Padura es un escritor urbano, fascinado con el telar humano que habita su urbe. Pero la mixtura entre el código memorial y el narrativo no funciona: a ratos es redundante e interrumpe los énfasis y la emoción (sincera) que el escritor cubano logra alcanzar en la tarea de inmortalizar su ciudad. A muchos devotos de la serie de Mario Conde les servirá para hacer un tour si visitan La Habana, pero la estrategia, en términos estrictamente retóricos, es estéril. Hay capítulos inflados donde los recuerdos de Padura no pasan de los dos o tres folios y el resto se dedica a la perífrasis de lo ya escrito con el objetivo de sostener un volumen de 324 páginas que hubiera sido mejor, a nuestro criterio, con menos, concentrando la nostalgia del escritor en el testimonio de su pasado rememorado desde el presente.
La evocación de las distintas Habanas tiene suficiente fuerza por sí misma. Además de una relación de vida donde se resucita la colonia histórica, la urbe republicana, la embajada caribeña de la mafia, con su sueño eterno de cabarets, hoteles y boites, la capital de la revolución (ridículamente sovietizante) y la dolorosa Habana del castrismo, con sus crisis y periodos especiales, puede leerse como una crónica precisa y concreta de los efectos que una dictadura provoca en la arquitectura y en la moral de sus súbditos. Padura no busca hacer exactamente un libro de denuncia, aunque el sentido crítico y el firme amor a la verdad impulsen en buena medida su relato, donde no faltan algunos detalles de humor habanero.

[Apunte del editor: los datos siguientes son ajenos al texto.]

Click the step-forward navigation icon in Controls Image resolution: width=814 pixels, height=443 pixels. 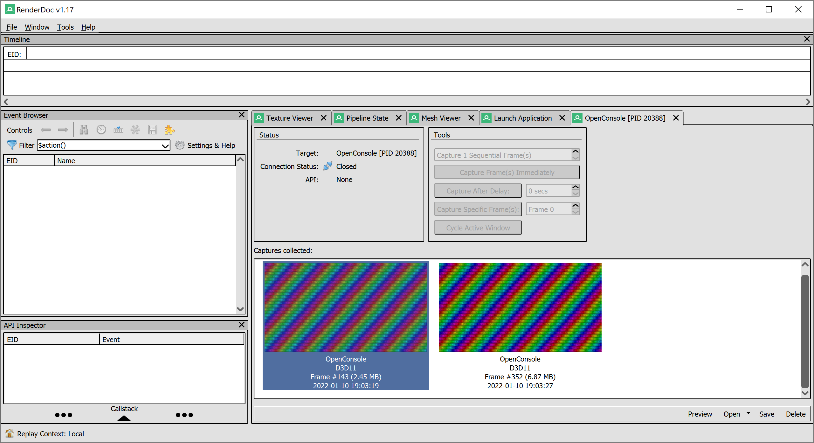tap(63, 129)
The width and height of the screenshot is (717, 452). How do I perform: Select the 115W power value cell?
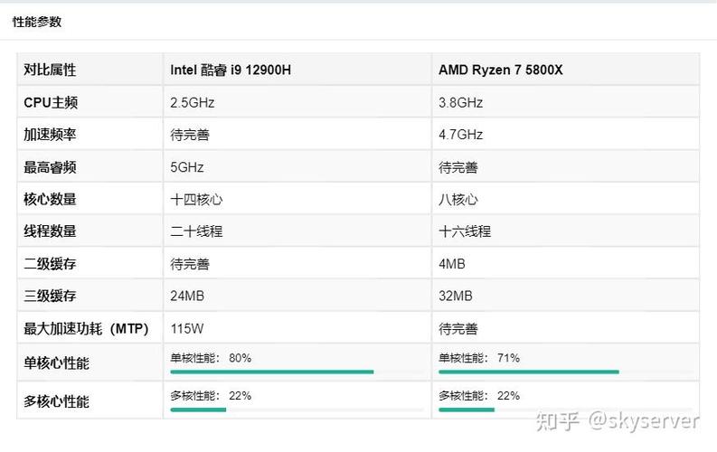click(185, 329)
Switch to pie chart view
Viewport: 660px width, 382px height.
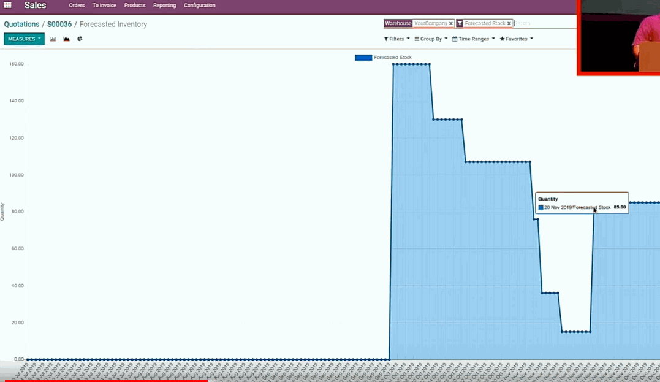pos(80,39)
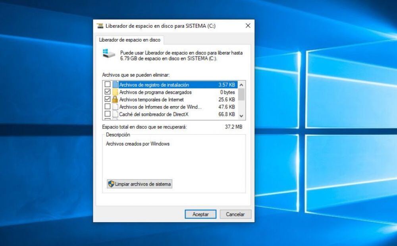This screenshot has height=246, width=397.
Task: Click the yellow folder icon of downloaded programs
Action: [115, 92]
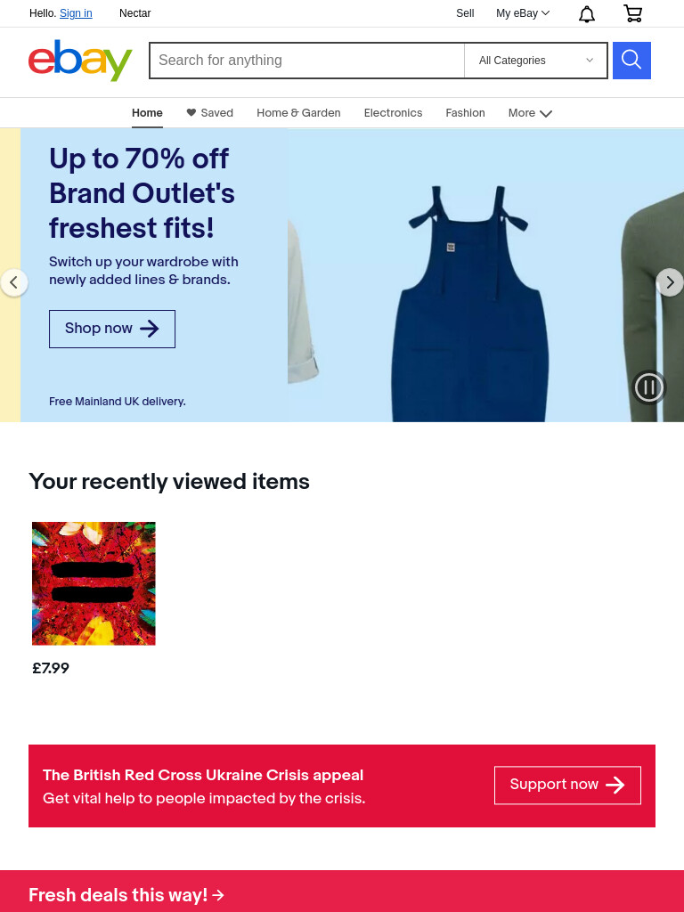This screenshot has width=684, height=912.
Task: Follow the Fresh deals this way link
Action: 126,894
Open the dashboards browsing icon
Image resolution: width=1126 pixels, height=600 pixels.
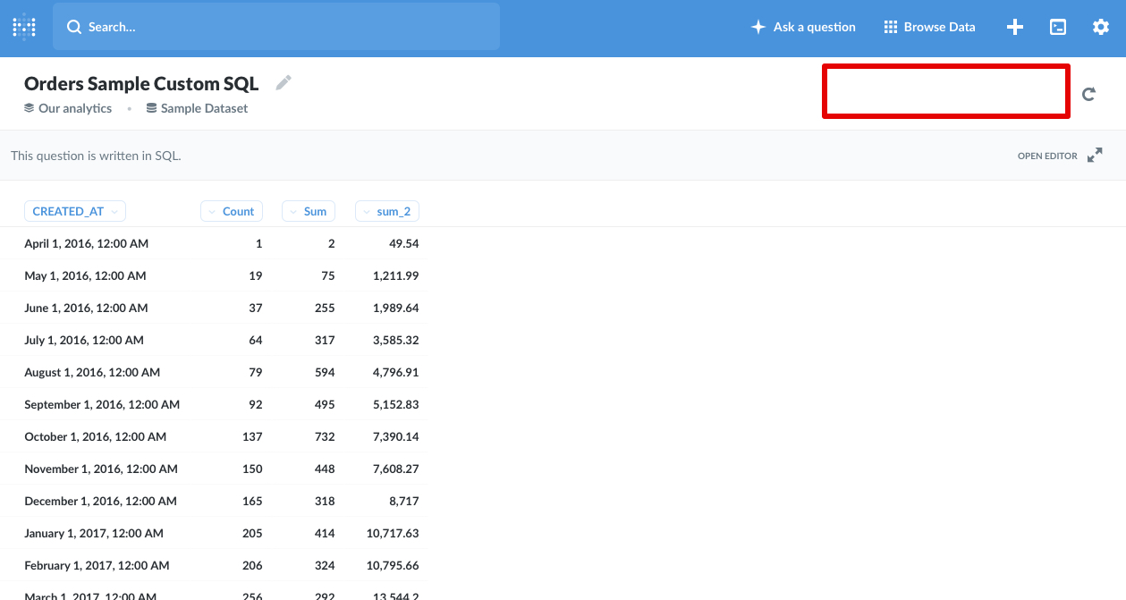point(1058,27)
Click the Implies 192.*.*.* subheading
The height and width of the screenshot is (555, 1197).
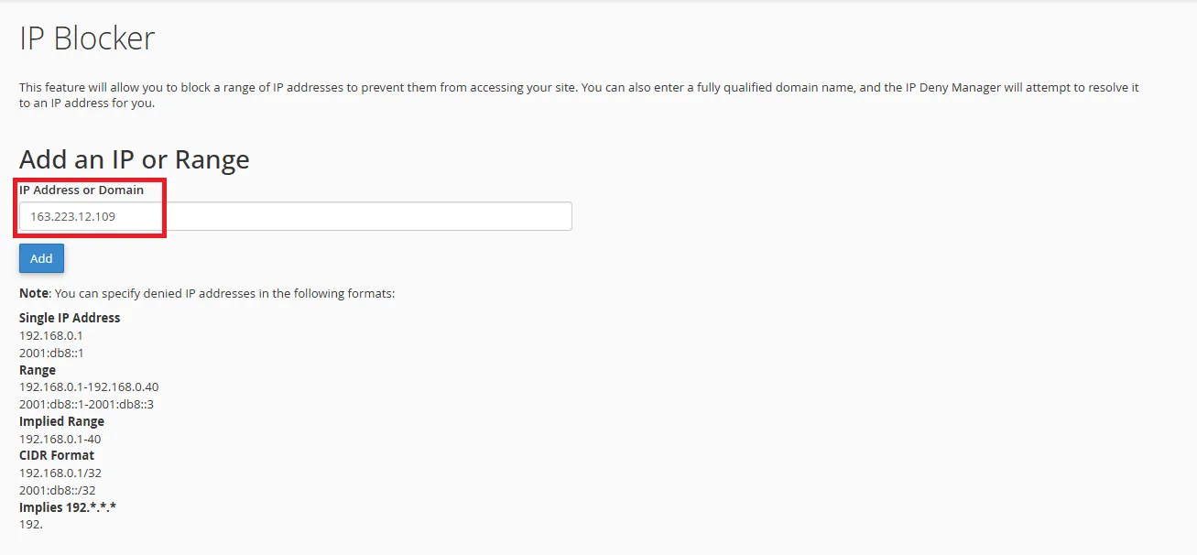click(x=68, y=506)
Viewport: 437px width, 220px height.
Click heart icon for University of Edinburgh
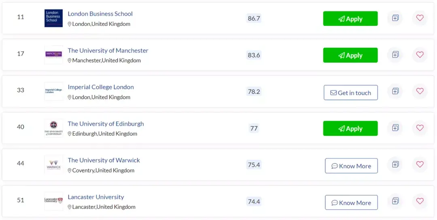420,128
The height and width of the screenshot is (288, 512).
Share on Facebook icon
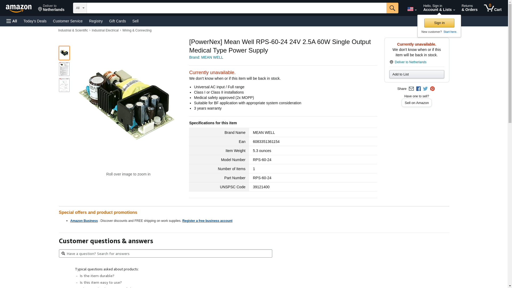[418, 89]
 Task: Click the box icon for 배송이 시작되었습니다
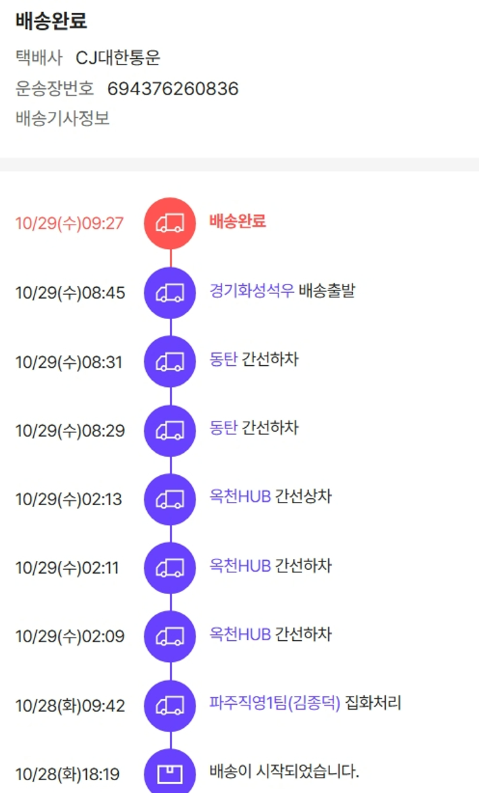tap(170, 774)
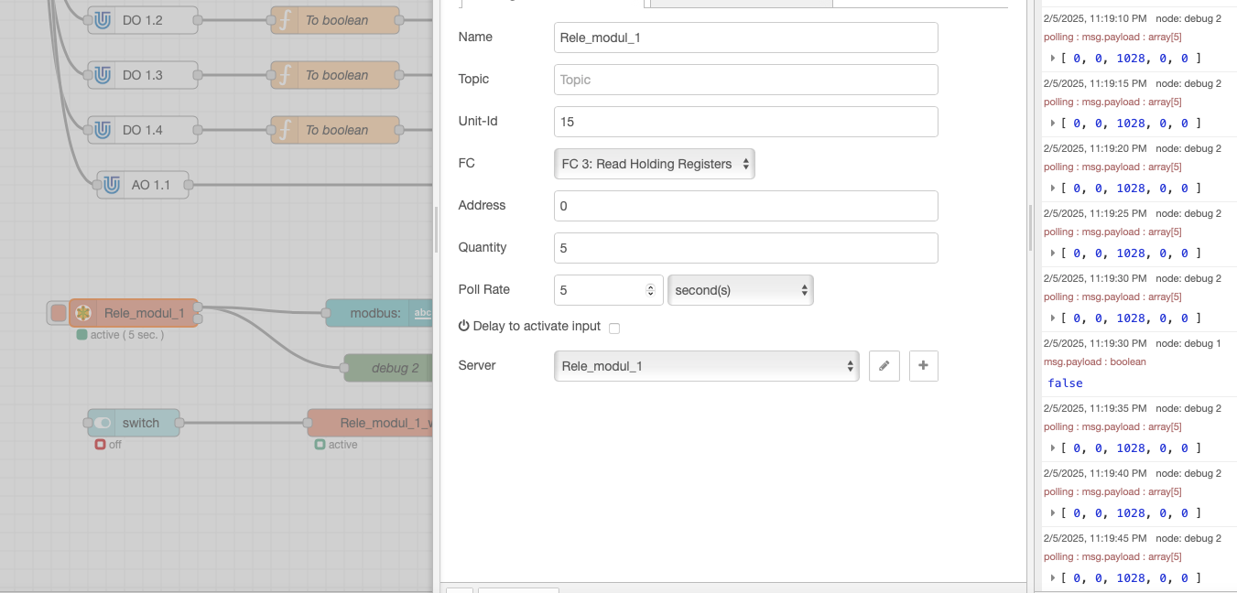Toggle the switch node's toggle icon

coord(103,423)
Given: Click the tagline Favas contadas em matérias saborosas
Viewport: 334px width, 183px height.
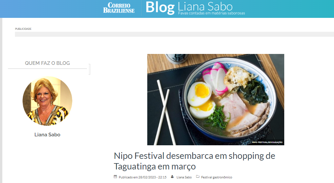Looking at the screenshot, I should (212, 13).
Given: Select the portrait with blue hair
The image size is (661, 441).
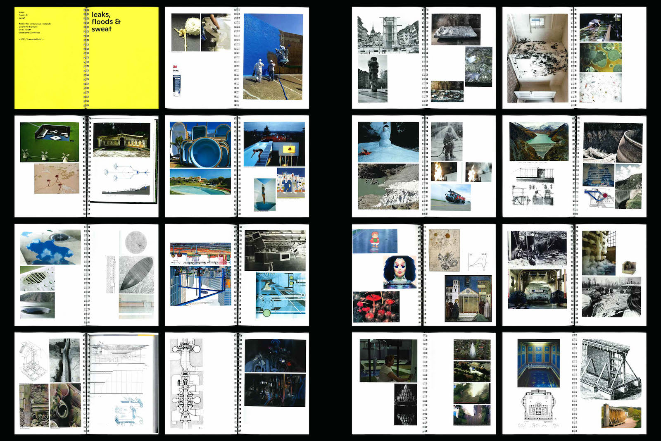Looking at the screenshot, I should click(x=399, y=272).
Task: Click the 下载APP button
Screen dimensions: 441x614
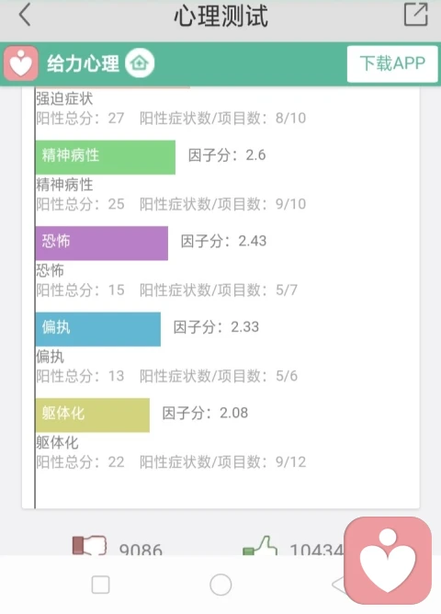Action: (392, 63)
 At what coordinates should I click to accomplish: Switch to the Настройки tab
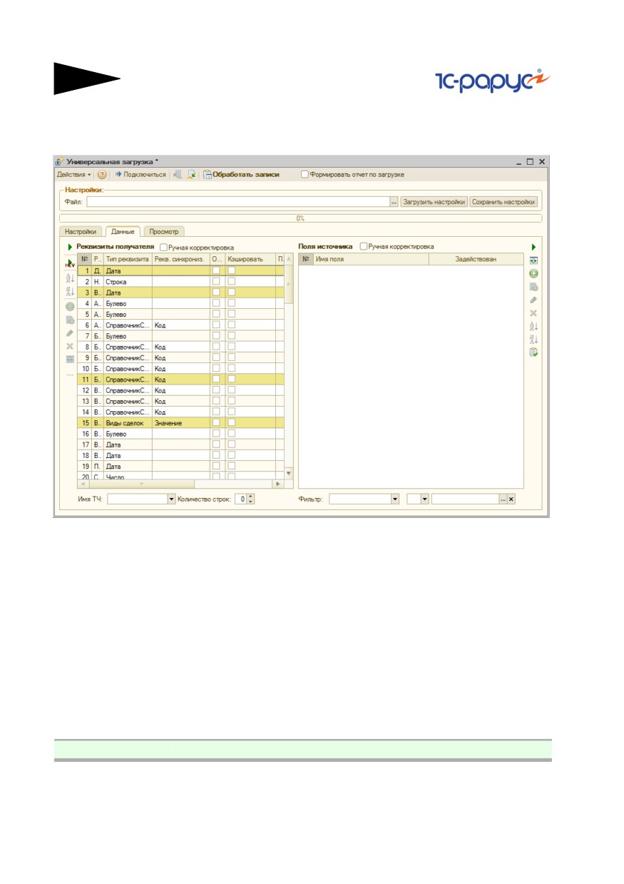point(81,232)
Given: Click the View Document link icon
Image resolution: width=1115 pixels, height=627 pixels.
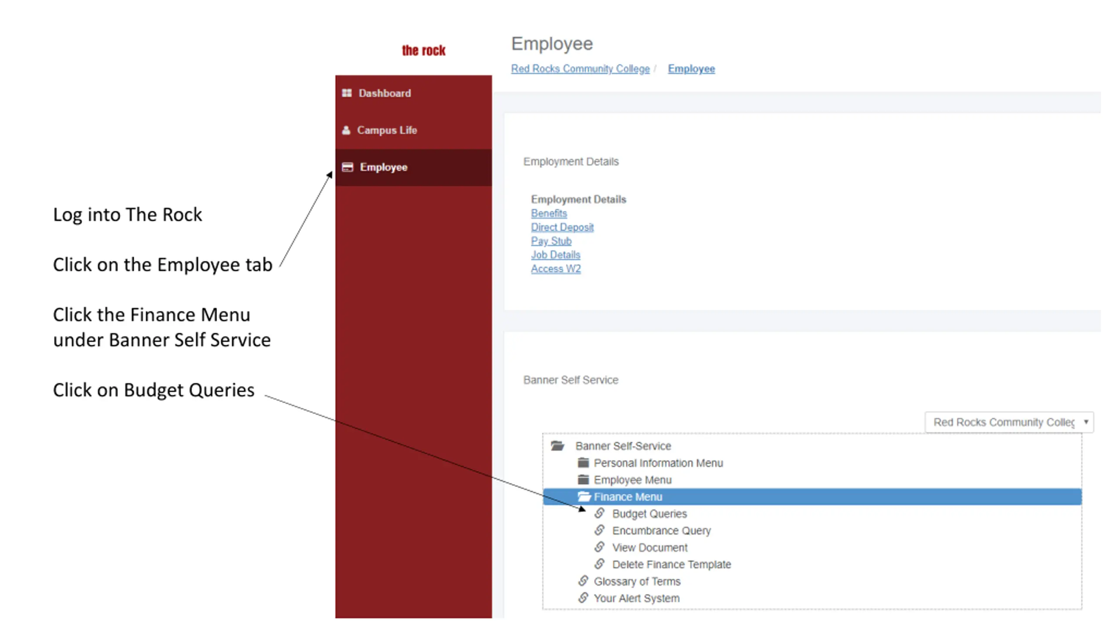Looking at the screenshot, I should [600, 547].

Ir a La Habana es una obra marcada por la desesperanza: un hombre, cumplido hace tiempo il mezzo del cammin della sua vita, se enfrenta a la amargura cósmica de levantar acta de una vida humildemente feliz, incluso afortunada, a pesar de las carencias y los desgarros de la falta de libertad, que se ensombrece al recorrer el paisaje de sueños rotos y degradación humana en el que se ha convertido su ciudad, que tocó fondo en la década de los noventa –tras la caída de los regímenes que fueron satélites de la Unión Soviética– y, después del breve espejismo de la era Obama, que suavizaría el bloqueo norteamericano, vuelve a un pozo aún más profundo tras la pandemia. El régimen castrista todavía resiste en el poder –ya sin los Castro– pero lo hace a costa del sufrimiento infinito de los cubanos y de esa sensación (la ajenidad, la llama Padura) que es el presagio pálido de la muerte en el rostro de una madre, a la que un día vemos como una extraña con la cara y el nombre de siempre.